* _BRIEF_:
Without any of the pictures, transcribe all the lines below exactly.

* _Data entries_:
####

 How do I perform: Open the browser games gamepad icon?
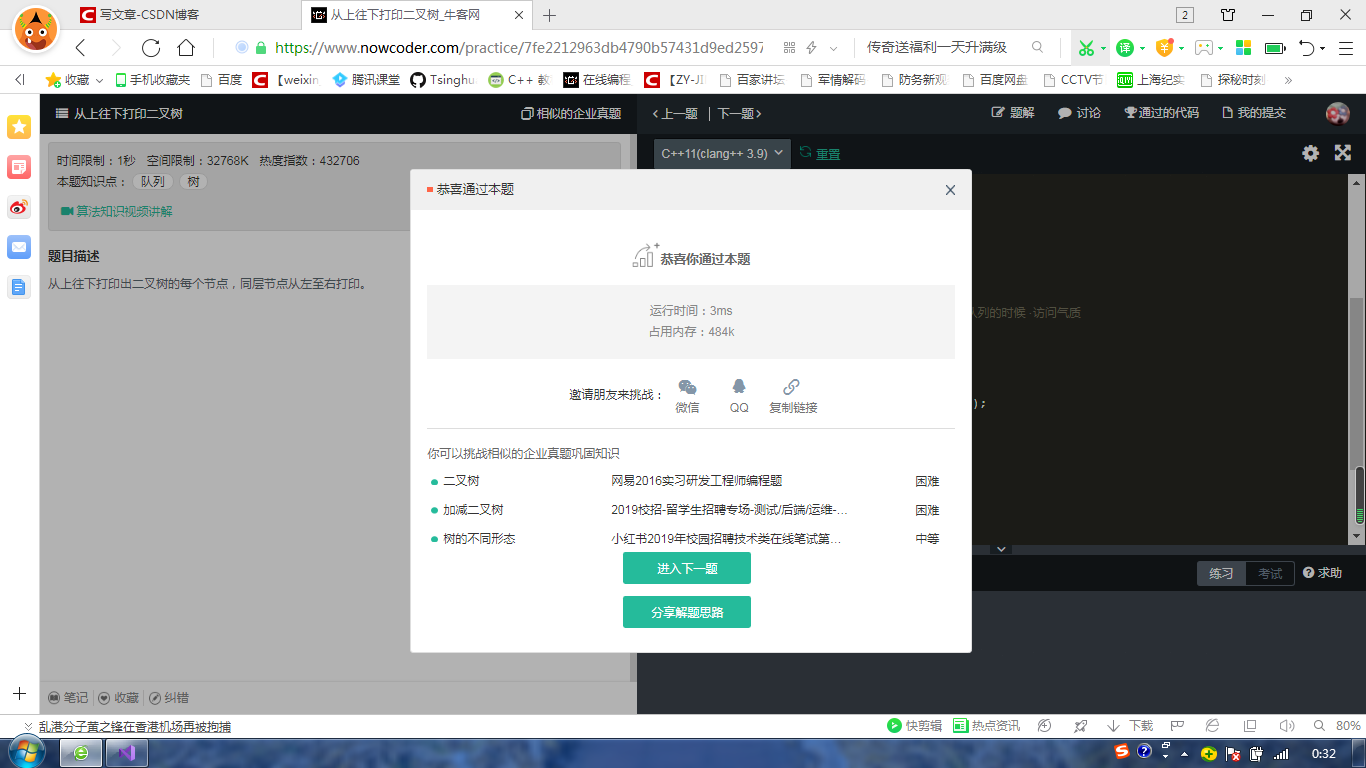point(1204,47)
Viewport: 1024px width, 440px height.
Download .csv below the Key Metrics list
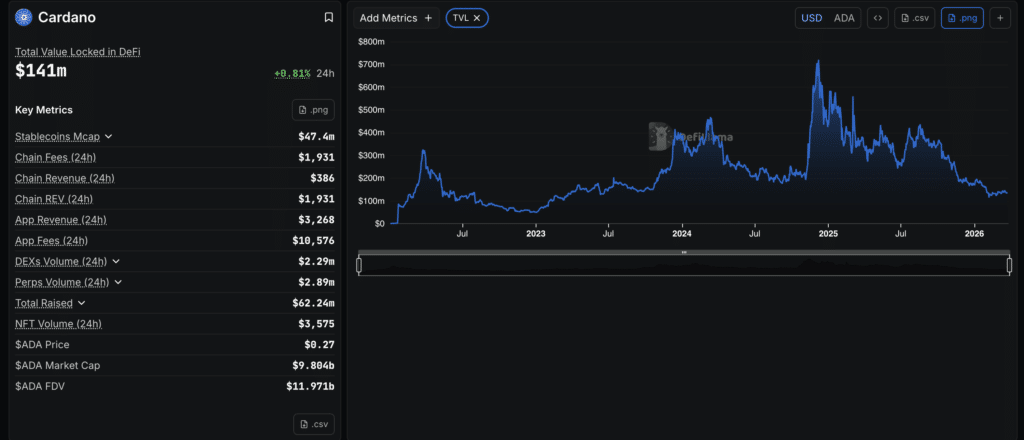tap(313, 424)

####

* _OUTPUT BELOW_:
 How do I perform: Open the browser games gamepad icon?
point(1204,47)
Viewport: 1024px width, 440px height.
Download .csv below the Key Metrics list
tap(313, 424)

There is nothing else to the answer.